[Record excerpts Boundary: Start]

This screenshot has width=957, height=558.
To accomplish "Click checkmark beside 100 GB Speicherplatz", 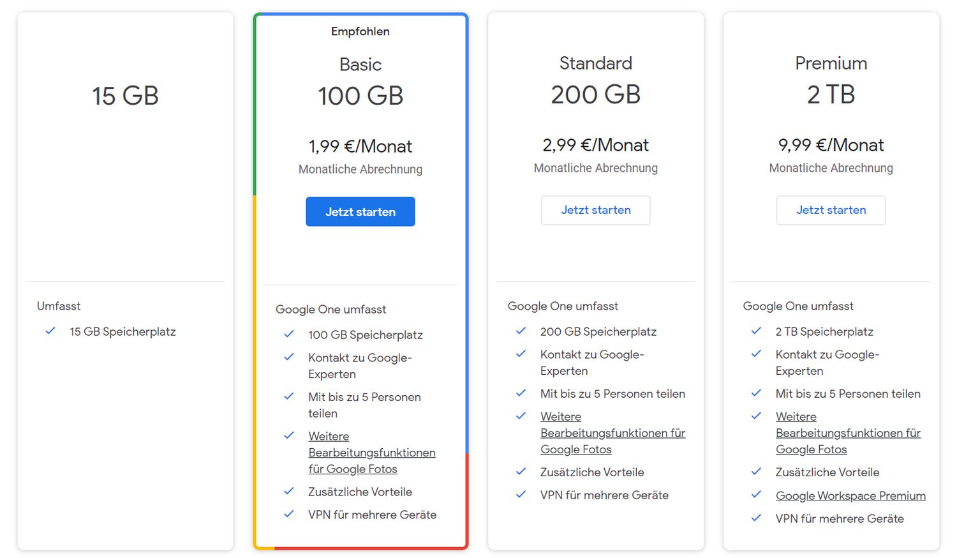I will (289, 334).
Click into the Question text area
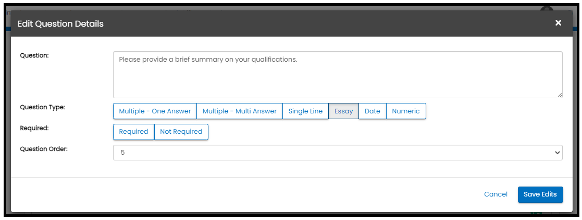Image resolution: width=582 pixels, height=220 pixels. [x=337, y=74]
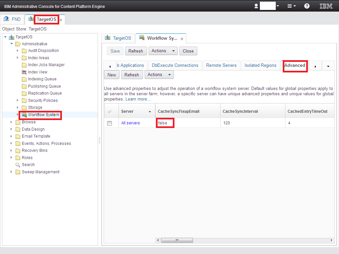
Task: Collapse the Administrative folder
Action: (x=11, y=43)
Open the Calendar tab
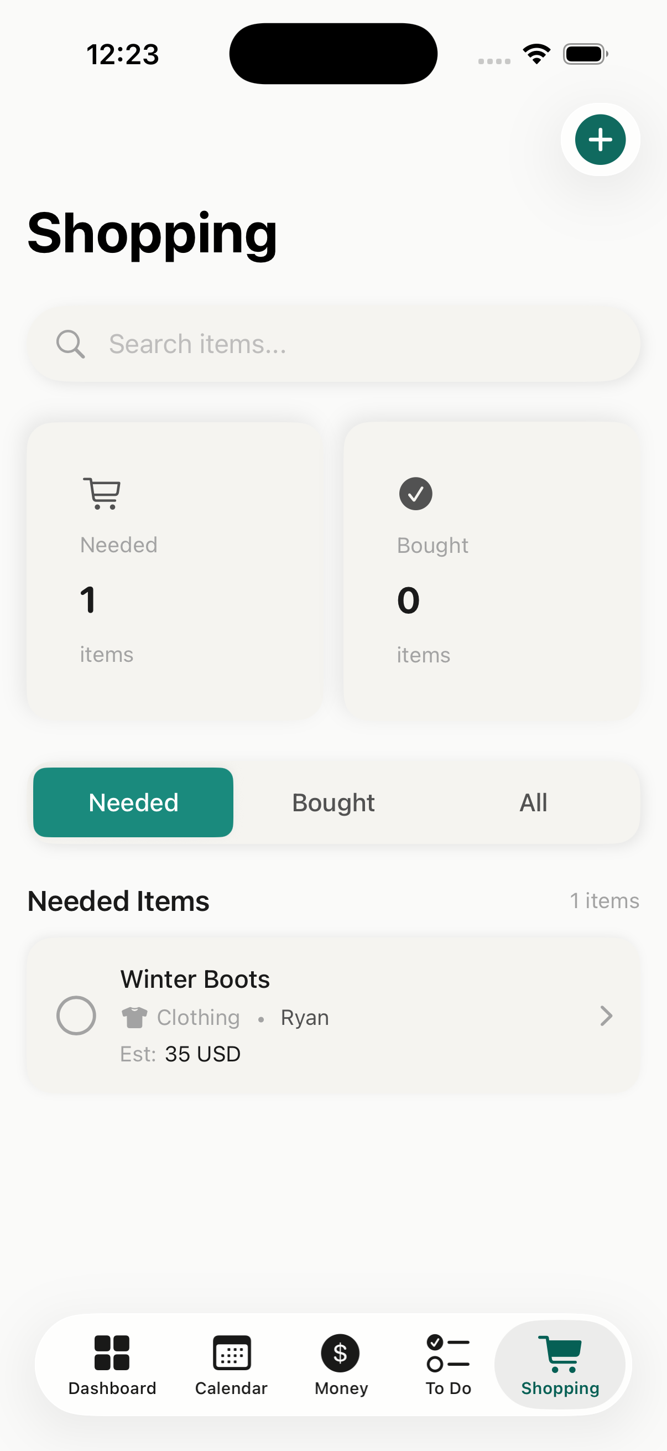 (231, 1364)
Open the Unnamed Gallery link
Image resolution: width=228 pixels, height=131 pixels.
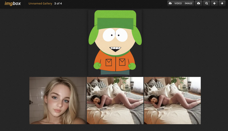[40, 3]
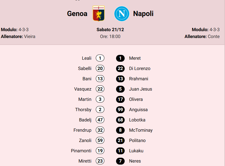Click Meret's black number 1 badge
Screen dimensions: 225x166
pyautogui.click(x=120, y=58)
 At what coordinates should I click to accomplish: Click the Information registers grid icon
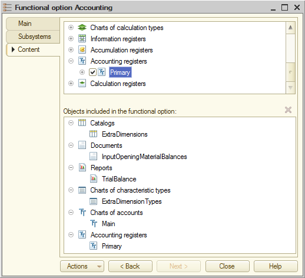82,39
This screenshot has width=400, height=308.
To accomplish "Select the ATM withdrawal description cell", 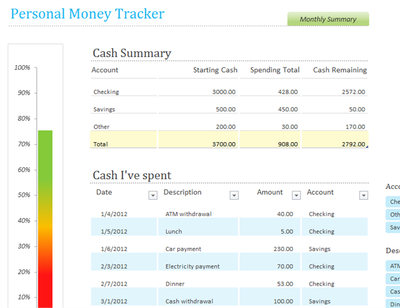I will [x=188, y=214].
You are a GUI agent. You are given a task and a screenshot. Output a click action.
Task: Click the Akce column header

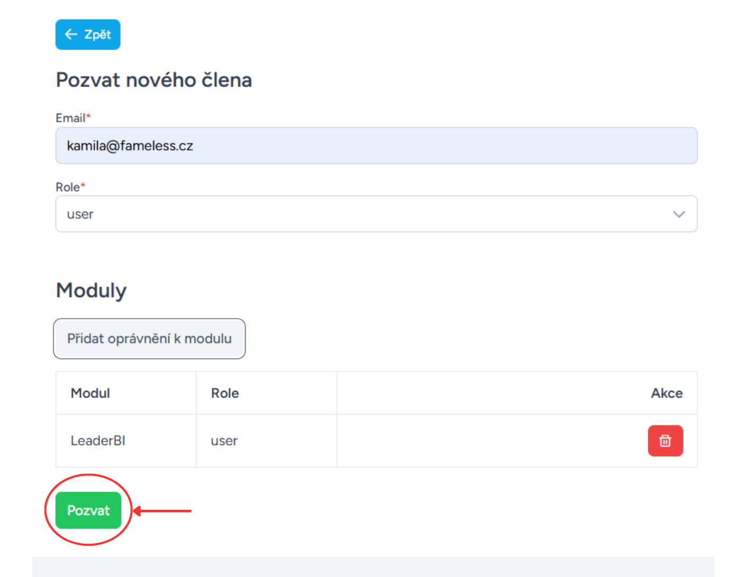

[Record excerpts Boundary: End]

* _What the task requires_: Determine the number of lines above holding the string "screenshot". Reply with it and nothing more.

* _Response to the task_: 3